I know nothing about fostering, other than what I have read on posts here and via a friend who provides short term foster care for young babies.
I suppose my preconceptions are that it takes a very special family to open their home for the good of a child.

I am seeking advice about a friend and really don’t know what to think or where to turn for advice so here’s hoping you can help.

My friend has decided to foster because she “needs the money”: the family (2 ds, 1DD) have a huge house (it is her dream home that she was going to have at any cost) and very substantial mortgage and money is tight. Because her husband works in Germany for much of the time, she says she can’t get a job, though I would argue that single mums manage to work.

She has started the process of fostering and has put me and another friend forward as referees. I completed the reference (though it has yet to be followed up by anyone from the LA) but since doing so, many comments /discussions have been had that worry me. I did put in my reference that Friend sees this as a good career alternative, though my argument is not so much the money/career point as we are bombarded in our area with advertising for Fostering as a career.

Friend is a very dedicated mother and her children are the most important things in her life – she is obsessed with them excelling at school and the youngest (8) already knows that university is expected of her. I have witnessed comments about other children who she wouldn’t consider good enough/doesn’t meet up to standards.

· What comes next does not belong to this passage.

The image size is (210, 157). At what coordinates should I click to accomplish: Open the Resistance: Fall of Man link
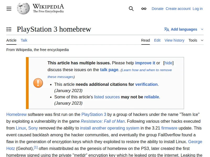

Things that worry me include comments such as “well if we get one that disrupts the family, it’ll have to go back’; ‘’My family must come first”; “if [the child] causes trouble, I won’t stand for it’. And many more similar comments.

We were discussing schools and there is no room at her local school so the child, if school age, will have to go elsewhere. She has stated that the child/LA will have to sort transport as she will be on the school run with the others and is not prepared to miss that.

She is very much of the opinion that any foster child will have to fit in with the existing family dynamic/schedule. Is this really how it works?

She does seem to get stressed easily and I wonder if she will cope if a foster child has issues. Please accept my apologies if I have made the wrong assumption, but if a child is being fostered, then are the chances of issues high??

I could go on but suffice to say that I do wonder if she is doing the right thing and I wonder if I have done the right thing in agreeing to be a reference, given what I have heard of late.

Any words of wisdom would be very much appreciated.